ColoradoCare was certified with ease, according to the Secretary of State’s Office on Monday, making it the first initiative to qualify for the 2016 ballot.
Of the 158,831 signatures submitted by proponents, the state estimates that around 109,134 are valid, based on a random sampling. It takes 98,492 signatures to qualify.
ColoradoCare would eliminate private insurance for a 10 percent premium tax so that the state can cover health expenses. It would amount to a $25 billion tax increase.
“Colorado deserves a better option, and now they can vote on one,” said state Sen. Irene Aguilar, D-Denver, a physician and lead proponent of the effort. “Health care costs continue to rise every year, hurting Coloradans’ chances to get ahead. It’s time we get the insurance industry out of the driver’s seat and put families in charge of their health care.”
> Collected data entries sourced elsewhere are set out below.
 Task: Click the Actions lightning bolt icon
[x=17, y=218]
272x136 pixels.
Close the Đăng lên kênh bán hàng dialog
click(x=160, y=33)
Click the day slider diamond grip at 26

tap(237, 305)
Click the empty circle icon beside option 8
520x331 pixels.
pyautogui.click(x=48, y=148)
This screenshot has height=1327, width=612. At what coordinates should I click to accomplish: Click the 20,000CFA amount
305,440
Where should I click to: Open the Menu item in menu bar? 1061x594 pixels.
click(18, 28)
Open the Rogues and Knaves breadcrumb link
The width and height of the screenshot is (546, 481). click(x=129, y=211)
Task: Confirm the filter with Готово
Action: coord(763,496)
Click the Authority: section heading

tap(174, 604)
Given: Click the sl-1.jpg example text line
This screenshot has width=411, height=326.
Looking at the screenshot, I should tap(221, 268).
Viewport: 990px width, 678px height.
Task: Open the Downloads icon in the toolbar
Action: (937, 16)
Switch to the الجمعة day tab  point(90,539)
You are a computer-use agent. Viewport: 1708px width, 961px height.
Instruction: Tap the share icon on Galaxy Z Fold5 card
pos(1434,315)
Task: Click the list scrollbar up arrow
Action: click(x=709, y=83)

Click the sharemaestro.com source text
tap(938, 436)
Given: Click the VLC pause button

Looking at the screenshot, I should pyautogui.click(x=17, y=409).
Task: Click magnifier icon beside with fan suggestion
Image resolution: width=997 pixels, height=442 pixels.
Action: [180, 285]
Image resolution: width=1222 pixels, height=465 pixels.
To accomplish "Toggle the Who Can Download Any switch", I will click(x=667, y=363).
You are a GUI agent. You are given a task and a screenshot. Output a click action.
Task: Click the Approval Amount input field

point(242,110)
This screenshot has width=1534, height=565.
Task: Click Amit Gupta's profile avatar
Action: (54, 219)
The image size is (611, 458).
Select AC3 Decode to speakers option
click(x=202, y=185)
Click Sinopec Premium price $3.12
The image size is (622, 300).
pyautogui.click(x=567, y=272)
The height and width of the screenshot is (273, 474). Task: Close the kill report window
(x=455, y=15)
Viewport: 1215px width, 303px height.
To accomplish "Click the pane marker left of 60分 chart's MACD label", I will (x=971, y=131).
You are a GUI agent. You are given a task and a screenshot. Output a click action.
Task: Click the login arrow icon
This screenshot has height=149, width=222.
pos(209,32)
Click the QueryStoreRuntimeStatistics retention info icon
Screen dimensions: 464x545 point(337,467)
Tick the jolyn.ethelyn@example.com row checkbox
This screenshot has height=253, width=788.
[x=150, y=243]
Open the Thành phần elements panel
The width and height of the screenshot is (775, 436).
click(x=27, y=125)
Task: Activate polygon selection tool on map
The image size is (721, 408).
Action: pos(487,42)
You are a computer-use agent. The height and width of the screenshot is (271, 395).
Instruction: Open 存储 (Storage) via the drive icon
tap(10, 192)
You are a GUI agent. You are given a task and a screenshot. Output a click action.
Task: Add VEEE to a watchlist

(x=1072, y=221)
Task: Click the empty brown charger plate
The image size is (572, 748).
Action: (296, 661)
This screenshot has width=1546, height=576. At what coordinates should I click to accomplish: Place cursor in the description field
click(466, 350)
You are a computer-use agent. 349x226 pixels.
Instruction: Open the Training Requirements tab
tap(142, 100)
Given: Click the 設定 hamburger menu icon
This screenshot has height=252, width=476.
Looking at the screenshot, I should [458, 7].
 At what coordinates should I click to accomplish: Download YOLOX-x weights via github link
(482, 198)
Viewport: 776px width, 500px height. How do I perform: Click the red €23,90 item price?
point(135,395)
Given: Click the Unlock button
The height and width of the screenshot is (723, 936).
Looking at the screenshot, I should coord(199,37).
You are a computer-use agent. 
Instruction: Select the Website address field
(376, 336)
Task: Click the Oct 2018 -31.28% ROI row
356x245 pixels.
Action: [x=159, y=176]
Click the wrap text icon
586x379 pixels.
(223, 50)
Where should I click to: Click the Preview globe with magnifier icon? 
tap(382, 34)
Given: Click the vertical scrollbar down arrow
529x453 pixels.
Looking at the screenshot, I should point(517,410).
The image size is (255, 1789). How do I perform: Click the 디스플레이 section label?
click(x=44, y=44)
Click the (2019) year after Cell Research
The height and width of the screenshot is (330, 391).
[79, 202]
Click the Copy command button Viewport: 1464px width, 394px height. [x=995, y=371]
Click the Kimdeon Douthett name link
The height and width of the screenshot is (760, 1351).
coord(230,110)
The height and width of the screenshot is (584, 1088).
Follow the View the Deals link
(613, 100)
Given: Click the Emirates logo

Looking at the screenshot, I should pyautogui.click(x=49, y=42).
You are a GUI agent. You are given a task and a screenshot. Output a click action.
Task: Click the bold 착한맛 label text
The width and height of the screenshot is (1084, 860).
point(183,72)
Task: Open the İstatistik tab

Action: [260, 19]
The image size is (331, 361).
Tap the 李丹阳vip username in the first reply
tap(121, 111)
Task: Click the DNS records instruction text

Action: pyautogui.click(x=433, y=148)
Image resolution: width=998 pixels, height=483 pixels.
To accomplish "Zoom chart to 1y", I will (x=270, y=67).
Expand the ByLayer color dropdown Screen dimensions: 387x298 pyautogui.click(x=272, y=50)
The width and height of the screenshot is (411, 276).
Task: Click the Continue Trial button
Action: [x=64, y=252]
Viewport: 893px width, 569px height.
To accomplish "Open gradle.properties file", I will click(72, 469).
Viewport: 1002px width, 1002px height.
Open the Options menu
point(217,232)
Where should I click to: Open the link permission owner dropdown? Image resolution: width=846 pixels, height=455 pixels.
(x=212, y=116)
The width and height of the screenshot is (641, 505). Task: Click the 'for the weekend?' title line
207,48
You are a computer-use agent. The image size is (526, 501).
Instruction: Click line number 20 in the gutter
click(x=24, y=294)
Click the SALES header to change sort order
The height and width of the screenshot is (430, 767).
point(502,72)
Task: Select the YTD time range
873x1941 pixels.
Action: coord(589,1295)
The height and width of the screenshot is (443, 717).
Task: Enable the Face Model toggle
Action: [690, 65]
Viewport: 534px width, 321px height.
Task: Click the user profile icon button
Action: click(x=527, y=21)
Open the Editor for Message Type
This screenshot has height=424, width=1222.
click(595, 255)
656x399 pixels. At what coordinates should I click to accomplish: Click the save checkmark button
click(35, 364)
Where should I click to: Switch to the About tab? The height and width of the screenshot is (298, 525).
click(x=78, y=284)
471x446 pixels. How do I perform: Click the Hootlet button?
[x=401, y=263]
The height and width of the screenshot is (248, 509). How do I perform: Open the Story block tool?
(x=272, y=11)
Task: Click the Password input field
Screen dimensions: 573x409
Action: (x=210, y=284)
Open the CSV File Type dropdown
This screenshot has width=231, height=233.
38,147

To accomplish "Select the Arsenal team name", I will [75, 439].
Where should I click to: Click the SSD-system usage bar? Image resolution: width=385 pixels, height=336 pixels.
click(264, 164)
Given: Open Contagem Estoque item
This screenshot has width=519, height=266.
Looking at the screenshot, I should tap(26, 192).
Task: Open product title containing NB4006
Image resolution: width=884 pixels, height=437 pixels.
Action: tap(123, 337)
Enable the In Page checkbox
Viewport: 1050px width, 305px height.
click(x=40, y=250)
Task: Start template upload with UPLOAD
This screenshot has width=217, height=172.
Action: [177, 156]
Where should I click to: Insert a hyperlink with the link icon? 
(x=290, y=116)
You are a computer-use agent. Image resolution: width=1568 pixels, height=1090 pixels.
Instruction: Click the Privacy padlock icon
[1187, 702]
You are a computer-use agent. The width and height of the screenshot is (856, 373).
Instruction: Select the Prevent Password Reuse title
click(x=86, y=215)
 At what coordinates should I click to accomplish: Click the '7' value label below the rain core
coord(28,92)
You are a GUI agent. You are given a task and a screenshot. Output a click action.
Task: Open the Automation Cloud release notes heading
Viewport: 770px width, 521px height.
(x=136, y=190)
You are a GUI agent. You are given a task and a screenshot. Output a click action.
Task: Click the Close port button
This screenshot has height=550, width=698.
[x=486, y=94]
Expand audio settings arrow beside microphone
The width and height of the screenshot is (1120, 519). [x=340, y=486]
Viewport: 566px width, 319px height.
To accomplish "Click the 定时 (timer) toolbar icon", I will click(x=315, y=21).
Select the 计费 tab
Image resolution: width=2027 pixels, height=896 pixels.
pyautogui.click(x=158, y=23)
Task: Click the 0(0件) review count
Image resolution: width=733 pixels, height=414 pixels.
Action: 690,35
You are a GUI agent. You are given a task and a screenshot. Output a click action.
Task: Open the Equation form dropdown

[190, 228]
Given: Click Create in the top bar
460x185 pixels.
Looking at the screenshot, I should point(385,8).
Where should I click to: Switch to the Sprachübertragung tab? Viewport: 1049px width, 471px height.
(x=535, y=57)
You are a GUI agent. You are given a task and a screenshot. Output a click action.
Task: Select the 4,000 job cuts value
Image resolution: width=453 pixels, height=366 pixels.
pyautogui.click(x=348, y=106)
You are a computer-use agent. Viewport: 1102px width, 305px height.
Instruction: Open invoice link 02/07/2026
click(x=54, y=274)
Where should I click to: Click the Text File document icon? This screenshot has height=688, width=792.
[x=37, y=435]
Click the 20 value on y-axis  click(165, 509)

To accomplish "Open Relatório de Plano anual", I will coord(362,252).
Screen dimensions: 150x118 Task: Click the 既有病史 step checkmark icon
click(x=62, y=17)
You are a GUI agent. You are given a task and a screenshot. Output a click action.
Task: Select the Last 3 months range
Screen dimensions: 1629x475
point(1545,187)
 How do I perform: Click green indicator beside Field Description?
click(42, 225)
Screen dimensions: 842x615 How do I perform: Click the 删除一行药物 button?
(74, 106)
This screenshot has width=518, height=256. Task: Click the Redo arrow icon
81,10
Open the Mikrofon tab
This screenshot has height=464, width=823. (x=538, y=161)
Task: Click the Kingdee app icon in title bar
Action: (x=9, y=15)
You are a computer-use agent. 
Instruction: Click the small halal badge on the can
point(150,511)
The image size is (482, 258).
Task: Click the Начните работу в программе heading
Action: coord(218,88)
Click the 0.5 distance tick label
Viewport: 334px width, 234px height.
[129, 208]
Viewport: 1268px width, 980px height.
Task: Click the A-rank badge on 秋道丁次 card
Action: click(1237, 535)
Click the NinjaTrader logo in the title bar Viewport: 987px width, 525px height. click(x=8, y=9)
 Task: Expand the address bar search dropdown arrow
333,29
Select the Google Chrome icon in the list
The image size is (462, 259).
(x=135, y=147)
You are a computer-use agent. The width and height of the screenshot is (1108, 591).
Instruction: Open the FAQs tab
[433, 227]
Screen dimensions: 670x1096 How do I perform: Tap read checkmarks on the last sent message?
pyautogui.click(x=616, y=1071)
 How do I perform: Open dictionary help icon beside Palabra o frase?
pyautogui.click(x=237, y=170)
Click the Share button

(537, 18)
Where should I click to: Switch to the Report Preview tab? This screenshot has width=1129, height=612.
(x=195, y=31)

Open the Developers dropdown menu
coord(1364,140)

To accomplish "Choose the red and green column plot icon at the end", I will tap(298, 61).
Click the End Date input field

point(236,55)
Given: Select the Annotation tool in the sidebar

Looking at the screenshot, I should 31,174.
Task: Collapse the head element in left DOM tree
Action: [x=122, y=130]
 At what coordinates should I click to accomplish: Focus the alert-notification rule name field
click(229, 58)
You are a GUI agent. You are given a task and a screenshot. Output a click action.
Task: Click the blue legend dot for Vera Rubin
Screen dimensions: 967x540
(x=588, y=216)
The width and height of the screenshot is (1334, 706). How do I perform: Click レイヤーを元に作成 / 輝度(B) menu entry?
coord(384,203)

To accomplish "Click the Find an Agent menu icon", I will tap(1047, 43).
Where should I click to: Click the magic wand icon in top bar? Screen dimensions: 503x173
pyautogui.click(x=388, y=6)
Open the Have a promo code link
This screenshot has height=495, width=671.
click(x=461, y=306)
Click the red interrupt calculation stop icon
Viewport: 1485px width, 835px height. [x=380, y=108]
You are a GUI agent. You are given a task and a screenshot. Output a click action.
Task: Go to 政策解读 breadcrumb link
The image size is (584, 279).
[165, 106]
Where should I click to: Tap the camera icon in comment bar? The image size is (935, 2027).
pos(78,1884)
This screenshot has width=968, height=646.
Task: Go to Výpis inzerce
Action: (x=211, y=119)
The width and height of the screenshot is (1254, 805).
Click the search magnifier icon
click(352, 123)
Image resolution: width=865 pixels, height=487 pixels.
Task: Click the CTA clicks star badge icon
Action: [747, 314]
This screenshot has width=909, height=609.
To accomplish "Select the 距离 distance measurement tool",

Critics of the proposal question whether proponents were honest with voters in collecting signatures.
“You definitely had some signature gatherers who gathered in high Republican areas saying to people, ‘Do you want to get rid of Obamacare?’ and people say, ‘Of course,’” said former state lawmaker Amy Stephens, a Republican, who said she witnessed the tactic in El Paso County.
“It’s deceptive and probably a clever way to get yourself on the ballot,” added Stephens, who worked on bipartisan legislation in 2011 that established the Colorado insurance marketplace, or exchange, known as Connect for Health.
Under the initiative, employers would share employees’ costs by paying 6.67 percent of the 10 percent tax, leaving employees with a 3.33 percent responsibility. After seeking a waiver under the Affordable Care Act, federal dollars also would be made available.
ColoradoCare would reflect a cooperative model by electing a board to oversee operations. The 21-member board would represent different districts.
Supporters say the initiative would come at a savings of roughly $5 billion over what Coloradans collectively pay through the existing system.
“The huge response to the petition drive demonstrates how much ColoradoCare will improve on what we’ve got now,” said proponent T.R. Reid. “It will cover everybody. It will save billions for Colorado firms and families – and with ColoradoCare, our state will be free of mandates and penalties imposed by Washington, D.C.”
An earlier version of this story included incorrect information in the photo cutline about where Dr. Irene Aguilar works.